For years, the weight of both burdened me, and my trust waned.
During a long season after becoming a mom, I hardened myself against hope. Prior to this, my grief followed a cyclical pattern, reaching its height with each relapse. Throughout months of rehab, the promise of healing would rise, only to later be crushed. I thought if I threw my hope away altogether, it wouldn’t hurt as much.
One day when my son was eighteen months old, I sat on our sofa reading a book that our home church recommended. When I stopped to ponder the words, God showed me the giant wall of distrust I’d put up between us. Even though his love toward me had never changed, I wasn’t approaching him like a Father.
Instead of approaching God through a lens of trust, I approached God like a child who feared abandonment.
If we look in scripture, we see a different definition of hope than the one I carried for many years. Hope doesn’t come from seeing the answer or getting what I want. It is a direct fruit of the Holy Spirit living in me, and comes from my belief and reliance on him.
“May the God of hope fill you with all joy and peace in believing, so that by the power of the Holy Spirit you may abound in hope.” Romans 15:13 ESV
Through a series of Christian counseling sessions, God shifted my thinking. I realized it was okay for me to grieve, but this wasn’t the place he wanted me to stay.
God wanted me to move my hope for a specific outcome to hope in Him.
When I did this, I realized:
1. I can have confident hope that God is the ultimate Healer.

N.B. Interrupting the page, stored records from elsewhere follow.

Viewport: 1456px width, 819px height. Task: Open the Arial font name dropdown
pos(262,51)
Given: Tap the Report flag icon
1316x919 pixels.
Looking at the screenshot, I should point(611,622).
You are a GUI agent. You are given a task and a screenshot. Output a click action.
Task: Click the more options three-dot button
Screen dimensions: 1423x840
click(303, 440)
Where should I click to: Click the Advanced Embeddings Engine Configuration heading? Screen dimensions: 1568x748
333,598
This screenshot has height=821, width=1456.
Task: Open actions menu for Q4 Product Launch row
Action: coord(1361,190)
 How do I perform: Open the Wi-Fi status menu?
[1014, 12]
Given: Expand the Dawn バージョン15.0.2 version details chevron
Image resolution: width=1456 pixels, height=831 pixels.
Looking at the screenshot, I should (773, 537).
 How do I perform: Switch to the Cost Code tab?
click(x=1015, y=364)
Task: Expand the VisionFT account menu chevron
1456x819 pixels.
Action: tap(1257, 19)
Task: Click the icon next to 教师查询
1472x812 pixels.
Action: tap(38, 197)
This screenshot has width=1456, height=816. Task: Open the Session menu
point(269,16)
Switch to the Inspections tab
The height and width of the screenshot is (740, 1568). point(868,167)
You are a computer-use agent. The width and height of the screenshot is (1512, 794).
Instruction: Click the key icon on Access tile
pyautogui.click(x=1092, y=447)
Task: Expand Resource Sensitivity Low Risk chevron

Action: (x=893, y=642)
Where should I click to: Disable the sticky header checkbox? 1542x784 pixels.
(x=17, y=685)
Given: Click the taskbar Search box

When God healed the blind, lame man lying by the pool, he asked him a question first. “Do you want to get well?” (John 5:6) Although the man had plenty of excuses for not being able to make it to the healing power of the water, God saw through them. And he gave a reminder that applies to each of us today: Healing requires faith in action. Each of us is given a will, and it’s our choice whether or not to receive what God freely offers us.
2. I can have confident hope that God will never stop speaking the truth through his Spirit.
When we shift our hope in results to the One who is Hope, we can carry confidence in our gait. We can pray with fervor and resolve because we realize this is not a physical battle we are fighting. It is spiritual. It is each person’s own choice whether they choose to stand on the Rock of truth or the lies of the enemy. But even when people make the wrong choice, the truth doesn’t change. And neither does God’s heart toward them.
God wants our trust to go beyond what we can see with our eyes, but this type of trust takes a lifetime of practice and growth. Sometimes we falter when life disappoints us, a loved one makes poor choices or our prayers go seemingly unanswered.
The good news is that God is still there, waiting for us to come back to One who never changes with life’s circumstances.
Let’s spend some time focusing on the attributes that drew us to him when he first called us. Was it his love, his grace or mercy? I can promise you, those attributes are still there, inviting us back into the peace of his presence today.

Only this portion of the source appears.